Last season, the Ottawa Senators were one game away from competing in the Stanley Cup Finals. Most saw them as overachievers, but GM Pierre Dorion saw his team as a legitimate contender. That’s why he made the Matt Duchene trade. The Senators put together a package for the Colorado Avalanche that would sacrifice part of the future in order to win now.
And then what happened?
Now the Senators have the third worst record in the NHL. They are on the verge of a very obvious re-build and thanks to the Duchene trade, they don’t have the draft picks to do it properly.
In order to get the trade done, Ottawa sent a first round pick to the Avalanche. When he made the deal, Dorion likely thought he was trading away a pick somewhere in the 20s - nevertheless, he had the foresight to protect the pick. If something went wrong this season, he was protected against handing over a top-10 pick. Fortunately for the Avalanche, the pick isn’t protected next year.
With the likelihood that they trade away their superstar this summer, the Sens have the potential to be even worse next season. So now comes the tough decision, does Dorion bite the bullet and hand over a top-10 pick this summer in order to focus on a true re-build?
According to Pierre LeBrun, it’s a legitimate option:
First of all, the draft lottery next month will have a huge bearing on how [Ottawa Senators’ general manager Pierre Dorion’s decision on 2018 first-round pick] plays out because where it gets interesting for the Senators, a lot of people assume, well, if it’s going to be a top-10 pick, which it will because the Senators currently have the third-worst record in the National Hockey League, the Senators will go ahead and use that pick this year and give Colorado the pick in 2019. Not so fast. What if the lottery ball puts them at seven or eight, nine, 10? I think the decision gets a little more interesting because, again, next year’s pick is not lottery protected. Are you giving away, potentially, the Jack Hughes, number one overall, pick if in your rebuild, which the Senators have announced they’re rebuilding, you’d have another season that’s a struggle next year. So, there’s a couple factors here like Erik Karlsson. If you sign him and he’s a part of the team moving forward and then maybe your bounce back is better and you’re not worried about a lottery pick next year, but if you’re trading Erik Karlsson this off-season, then this is obviously a massive rebuild and maybe you have to protect next year’s pick. I’ve talked to a couple GMs today and they said it’s around seven, eight, nine [overall in the draft] that they’d start to consider giving that pick to Colorado and protect next year’s pick.
That’s a pretty appealing option if you’re the Colorado Avalanche - and probably the smartest one for the Senators.

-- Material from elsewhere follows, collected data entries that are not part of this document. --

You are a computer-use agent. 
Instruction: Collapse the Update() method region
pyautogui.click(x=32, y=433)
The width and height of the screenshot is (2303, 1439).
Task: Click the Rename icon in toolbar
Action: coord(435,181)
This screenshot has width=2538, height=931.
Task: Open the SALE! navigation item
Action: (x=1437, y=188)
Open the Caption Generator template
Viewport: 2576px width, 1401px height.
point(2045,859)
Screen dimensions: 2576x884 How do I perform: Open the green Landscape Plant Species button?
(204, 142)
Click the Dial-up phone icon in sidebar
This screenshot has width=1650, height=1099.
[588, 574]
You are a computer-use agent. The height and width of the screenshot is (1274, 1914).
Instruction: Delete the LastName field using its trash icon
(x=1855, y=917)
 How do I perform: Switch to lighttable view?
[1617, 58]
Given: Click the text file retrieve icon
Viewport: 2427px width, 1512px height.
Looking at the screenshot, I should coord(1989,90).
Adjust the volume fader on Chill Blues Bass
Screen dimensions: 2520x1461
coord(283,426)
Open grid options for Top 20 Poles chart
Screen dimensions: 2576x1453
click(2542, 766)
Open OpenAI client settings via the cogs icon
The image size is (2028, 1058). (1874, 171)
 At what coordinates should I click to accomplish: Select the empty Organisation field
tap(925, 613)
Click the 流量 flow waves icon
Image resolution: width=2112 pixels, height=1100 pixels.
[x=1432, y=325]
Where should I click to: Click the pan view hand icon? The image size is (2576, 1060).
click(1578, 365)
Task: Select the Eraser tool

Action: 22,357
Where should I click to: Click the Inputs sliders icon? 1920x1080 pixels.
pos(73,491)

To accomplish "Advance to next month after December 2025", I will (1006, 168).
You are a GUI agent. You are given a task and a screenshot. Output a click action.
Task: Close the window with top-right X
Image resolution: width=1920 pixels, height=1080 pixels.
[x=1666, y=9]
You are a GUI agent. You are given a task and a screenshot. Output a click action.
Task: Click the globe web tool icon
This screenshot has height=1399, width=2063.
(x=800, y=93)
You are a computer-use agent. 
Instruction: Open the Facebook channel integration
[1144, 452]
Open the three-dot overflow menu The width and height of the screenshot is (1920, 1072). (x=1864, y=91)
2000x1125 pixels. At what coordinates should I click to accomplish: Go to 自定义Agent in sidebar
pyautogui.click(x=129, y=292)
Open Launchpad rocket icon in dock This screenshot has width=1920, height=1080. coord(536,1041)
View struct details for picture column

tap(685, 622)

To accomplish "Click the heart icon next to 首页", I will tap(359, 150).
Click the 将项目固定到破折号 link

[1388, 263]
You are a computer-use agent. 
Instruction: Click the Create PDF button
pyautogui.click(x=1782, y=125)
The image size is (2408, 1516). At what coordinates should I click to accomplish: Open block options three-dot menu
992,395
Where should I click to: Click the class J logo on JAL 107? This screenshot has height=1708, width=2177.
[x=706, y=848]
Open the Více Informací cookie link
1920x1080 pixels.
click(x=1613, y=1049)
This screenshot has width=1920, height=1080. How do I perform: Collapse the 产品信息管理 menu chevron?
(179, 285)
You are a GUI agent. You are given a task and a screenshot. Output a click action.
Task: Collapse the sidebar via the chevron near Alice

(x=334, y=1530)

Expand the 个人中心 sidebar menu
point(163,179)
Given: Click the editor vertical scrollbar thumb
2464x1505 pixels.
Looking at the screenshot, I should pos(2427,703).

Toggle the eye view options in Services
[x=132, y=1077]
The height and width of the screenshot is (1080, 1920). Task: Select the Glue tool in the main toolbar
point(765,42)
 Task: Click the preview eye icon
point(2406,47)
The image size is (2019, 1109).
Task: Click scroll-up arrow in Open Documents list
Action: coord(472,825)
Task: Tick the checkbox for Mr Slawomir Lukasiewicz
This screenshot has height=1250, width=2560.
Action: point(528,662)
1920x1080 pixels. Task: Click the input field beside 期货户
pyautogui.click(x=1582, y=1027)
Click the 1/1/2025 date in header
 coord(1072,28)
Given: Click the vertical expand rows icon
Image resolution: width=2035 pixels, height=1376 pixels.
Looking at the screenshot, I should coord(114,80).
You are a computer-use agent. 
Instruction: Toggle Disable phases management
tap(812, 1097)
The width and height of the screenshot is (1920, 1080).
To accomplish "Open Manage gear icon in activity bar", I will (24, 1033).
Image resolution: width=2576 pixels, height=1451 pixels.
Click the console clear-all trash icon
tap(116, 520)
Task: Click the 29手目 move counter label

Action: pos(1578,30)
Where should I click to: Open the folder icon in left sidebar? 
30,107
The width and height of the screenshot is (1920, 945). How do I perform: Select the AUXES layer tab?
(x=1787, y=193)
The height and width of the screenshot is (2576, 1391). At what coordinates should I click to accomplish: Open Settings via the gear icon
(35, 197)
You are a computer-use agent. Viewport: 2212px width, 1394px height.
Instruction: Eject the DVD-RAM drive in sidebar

As LeBrun mentioned, Jack Hughes is the prize of the 2019 draft. He’s good. Better than Rasmus Dahlin good. More talented than every player to come in the NHL in the last decade (not named McDavid) good. If you miss out on Hughes, there’s also Kaapo Kakko, a 17-year old right winger that is producing better than Patrik Laine did in the same league at the same age. With those two star prospects dangling in your face, you don’t want to be caught without a 2019 first round draft pick.
Whichever way it goes, the Avalanche are sitting pretty. They’re a team fighting for the playoffs that, one way or another, is going to end up with an extra - very high - first round pick in the next two years. If it’s next year, beautiful, we get a season to sit back and watch the Senators flounder their way into re-doing the Tyler Seguin draft.
If it’s this season and the Senators choose to hand over a pick in the 5-10 range, things will be very fun at the draft. Adding a prospect like Oliver Wahlstrom, Joe Veleno or Quinn Hughes to the team’s young core would be perfect - and Sakic would still have his own pick to play with.
It’s going to be an agonizing decision. The Senators have a whole lot to lose if they make the wrong one. Meanwhile, Joe Sakic and the Colorado Avalanche can just sit back and watch while the return for Matt Duchene only gets better.